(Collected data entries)
== == ==

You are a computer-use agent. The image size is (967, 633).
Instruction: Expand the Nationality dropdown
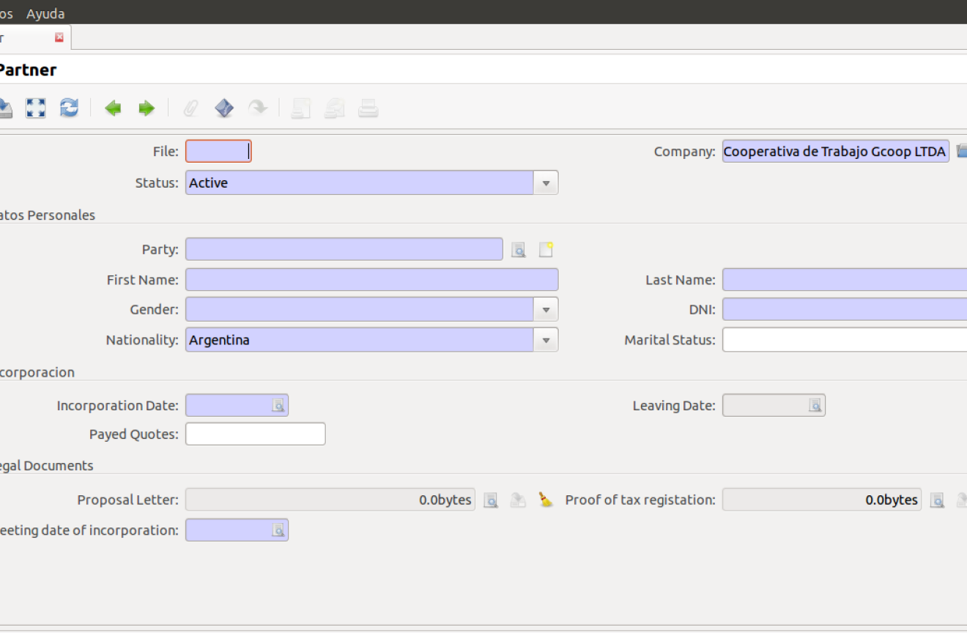point(546,340)

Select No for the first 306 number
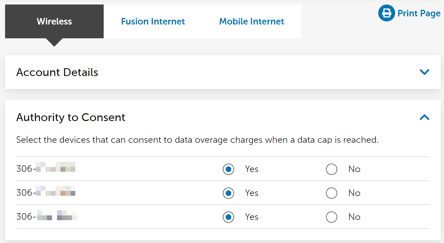332,169
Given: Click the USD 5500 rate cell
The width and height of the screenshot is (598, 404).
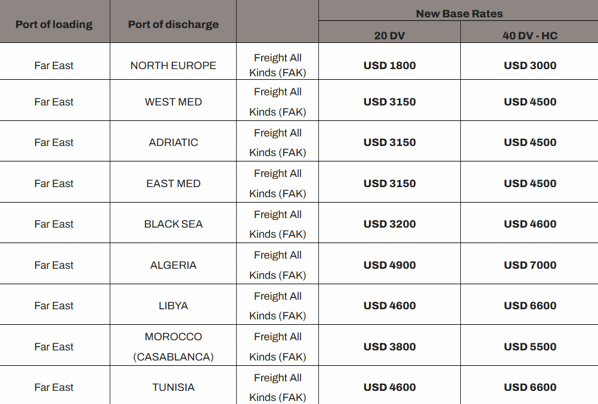Looking at the screenshot, I should tap(529, 347).
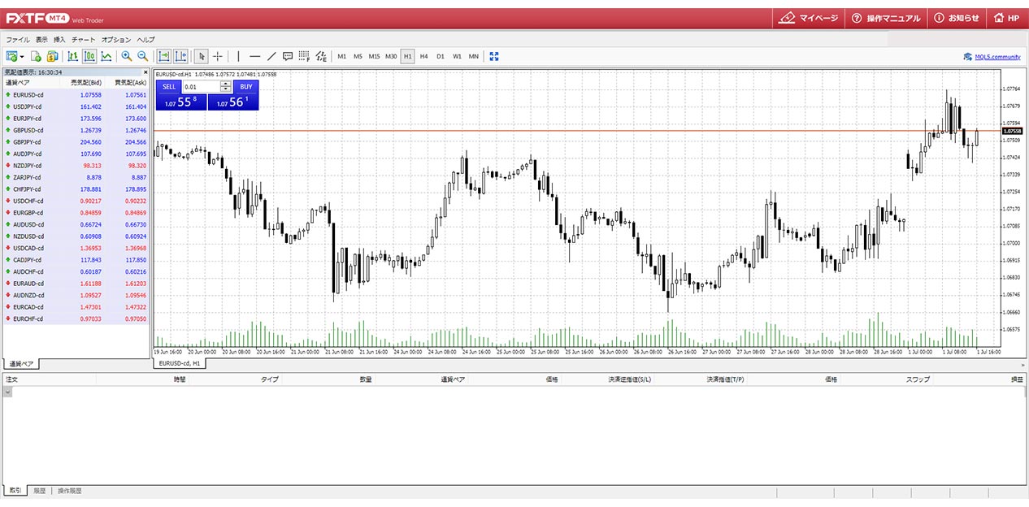Select the trendline drawing tool
1029x507 pixels.
271,56
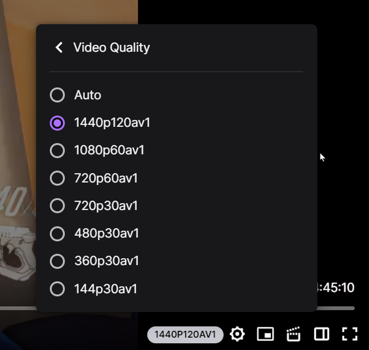Choose 720p60av1 radio option
369x350 pixels.
pyautogui.click(x=94, y=178)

== == ==

(EXERCISE) Produce an exact copy of the lines from the line with "Given: Click the USD 5500 rate cell" through the last line of the data above, both ends included. No pictures belong in it.

(EXPECTED OUTPUT)
Given: Click the USD 5500 rate cell
The width and height of the screenshot is (598, 404).
Looking at the screenshot, I should tap(529, 347).
Select the trendline drawing tool
1029x507 pixels.
271,56
Choose 720p60av1 radio option
369x350 pixels.
pyautogui.click(x=94, y=178)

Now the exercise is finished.